--- ENTRIES SUPPLIED Enclosed Below ---

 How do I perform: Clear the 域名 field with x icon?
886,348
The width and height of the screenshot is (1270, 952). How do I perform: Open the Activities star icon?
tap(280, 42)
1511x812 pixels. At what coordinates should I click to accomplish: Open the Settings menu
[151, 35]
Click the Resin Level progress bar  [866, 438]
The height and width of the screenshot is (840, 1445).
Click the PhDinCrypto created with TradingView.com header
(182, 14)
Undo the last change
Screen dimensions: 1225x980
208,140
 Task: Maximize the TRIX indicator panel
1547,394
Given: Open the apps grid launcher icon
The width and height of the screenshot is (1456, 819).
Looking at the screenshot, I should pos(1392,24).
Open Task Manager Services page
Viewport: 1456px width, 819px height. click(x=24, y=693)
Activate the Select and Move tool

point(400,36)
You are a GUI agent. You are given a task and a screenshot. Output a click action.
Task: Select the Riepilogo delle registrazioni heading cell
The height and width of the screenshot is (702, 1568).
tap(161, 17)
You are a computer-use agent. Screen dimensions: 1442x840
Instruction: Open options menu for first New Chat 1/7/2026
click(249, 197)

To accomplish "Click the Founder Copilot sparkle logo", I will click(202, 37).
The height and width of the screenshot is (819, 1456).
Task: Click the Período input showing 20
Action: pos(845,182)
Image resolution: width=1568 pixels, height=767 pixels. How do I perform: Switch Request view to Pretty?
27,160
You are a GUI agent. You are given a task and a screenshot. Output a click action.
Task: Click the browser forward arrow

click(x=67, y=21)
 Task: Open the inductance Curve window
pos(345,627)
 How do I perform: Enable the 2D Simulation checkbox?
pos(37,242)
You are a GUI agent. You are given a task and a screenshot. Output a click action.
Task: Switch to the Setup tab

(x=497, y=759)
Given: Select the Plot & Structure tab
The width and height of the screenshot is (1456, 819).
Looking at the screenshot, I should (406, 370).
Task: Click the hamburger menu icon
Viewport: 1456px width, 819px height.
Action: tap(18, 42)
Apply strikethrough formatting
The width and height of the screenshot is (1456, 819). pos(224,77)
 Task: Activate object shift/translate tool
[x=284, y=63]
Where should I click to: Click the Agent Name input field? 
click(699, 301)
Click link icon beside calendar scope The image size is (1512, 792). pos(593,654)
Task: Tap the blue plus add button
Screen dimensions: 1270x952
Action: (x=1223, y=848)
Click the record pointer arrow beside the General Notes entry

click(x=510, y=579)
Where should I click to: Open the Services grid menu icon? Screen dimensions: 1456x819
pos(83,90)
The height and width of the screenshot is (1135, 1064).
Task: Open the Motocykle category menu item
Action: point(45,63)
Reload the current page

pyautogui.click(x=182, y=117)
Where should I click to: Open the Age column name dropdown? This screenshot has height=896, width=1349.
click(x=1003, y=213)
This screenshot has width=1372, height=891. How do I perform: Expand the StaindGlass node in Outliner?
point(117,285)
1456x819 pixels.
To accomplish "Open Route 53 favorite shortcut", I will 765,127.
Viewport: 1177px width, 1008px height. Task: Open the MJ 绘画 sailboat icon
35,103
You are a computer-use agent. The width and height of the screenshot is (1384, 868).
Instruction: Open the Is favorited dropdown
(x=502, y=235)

--- End of Enclosed ENTRIES SUPPLIED ---

# EXERCISE DETAILS
Repeat the material in full. Change nothing.

# RESPONSE TO THE TASK
 How do I perform: Clear the 域名 field with x icon?
886,348
The width and height of the screenshot is (1270, 952). How do I perform: Open the Activities star icon?
tap(280, 42)
1511x812 pixels. At what coordinates should I click to accomplish: Open the Settings menu
[151, 35]
Click the Resin Level progress bar  [866, 438]
The height and width of the screenshot is (840, 1445).
Click the PhDinCrypto created with TradingView.com header
(182, 14)
Undo the last change
Screen dimensions: 1225x980
208,140
 Task: Maximize the TRIX indicator panel
1547,394
Given: Open the apps grid launcher icon
The width and height of the screenshot is (1456, 819).
Looking at the screenshot, I should pos(1392,24).
Open Task Manager Services page
Viewport: 1456px width, 819px height. click(x=24, y=693)
Activate the Select and Move tool

point(400,36)
You are a GUI agent. You are given a task and a screenshot. Output a click action.
Task: Select the Riepilogo delle registrazioni heading cell
The height and width of the screenshot is (702, 1568).
tap(161, 17)
You are a computer-use agent. Screen dimensions: 1442x840
Instruction: Open options menu for first New Chat 1/7/2026
click(249, 197)

To accomplish "Click the Founder Copilot sparkle logo", I will click(202, 37).
The height and width of the screenshot is (819, 1456).
Task: Click the Período input showing 20
Action: pos(845,182)
Image resolution: width=1568 pixels, height=767 pixels. How do I perform: Switch Request view to Pretty?
27,160
You are a GUI agent. You are given a task and a screenshot. Output a click action.
Task: Click the browser forward arrow

click(x=67, y=21)
 Task: Open the inductance Curve window
pos(345,627)
 How do I perform: Enable the 2D Simulation checkbox?
pos(37,242)
You are a GUI agent. You are given a task and a screenshot. Output a click action.
Task: Switch to the Setup tab

(x=497, y=759)
Given: Select the Plot & Structure tab
The width and height of the screenshot is (1456, 819).
Looking at the screenshot, I should (406, 370).
Task: Click the hamburger menu icon
Viewport: 1456px width, 819px height.
Action: tap(18, 42)
Apply strikethrough formatting
The width and height of the screenshot is (1456, 819). pos(224,77)
 Task: Activate object shift/translate tool
[x=284, y=63]
Where should I click to: Click the Agent Name input field? 
click(699, 301)
Click link icon beside calendar scope The image size is (1512, 792). pos(593,654)
Task: Tap the blue plus add button
Screen dimensions: 1270x952
Action: (x=1223, y=848)
Click the record pointer arrow beside the General Notes entry

click(x=510, y=579)
Where should I click to: Open the Services grid menu icon? Screen dimensions: 1456x819
pos(83,90)
The height and width of the screenshot is (1135, 1064).
Task: Open the Motocykle category menu item
Action: point(45,63)
Reload the current page

pyautogui.click(x=182, y=117)
Where should I click to: Open the Age column name dropdown? This screenshot has height=896, width=1349.
click(x=1003, y=213)
This screenshot has width=1372, height=891. How do I perform: Expand the StaindGlass node in Outliner?
point(117,285)
1456x819 pixels.
To accomplish "Open Route 53 favorite shortcut", I will 765,127.
Viewport: 1177px width, 1008px height. Task: Open the MJ 绘画 sailboat icon
35,103
You are a computer-use agent. The width and height of the screenshot is (1384, 868).
Instruction: Open the Is favorited dropdown
(x=502, y=235)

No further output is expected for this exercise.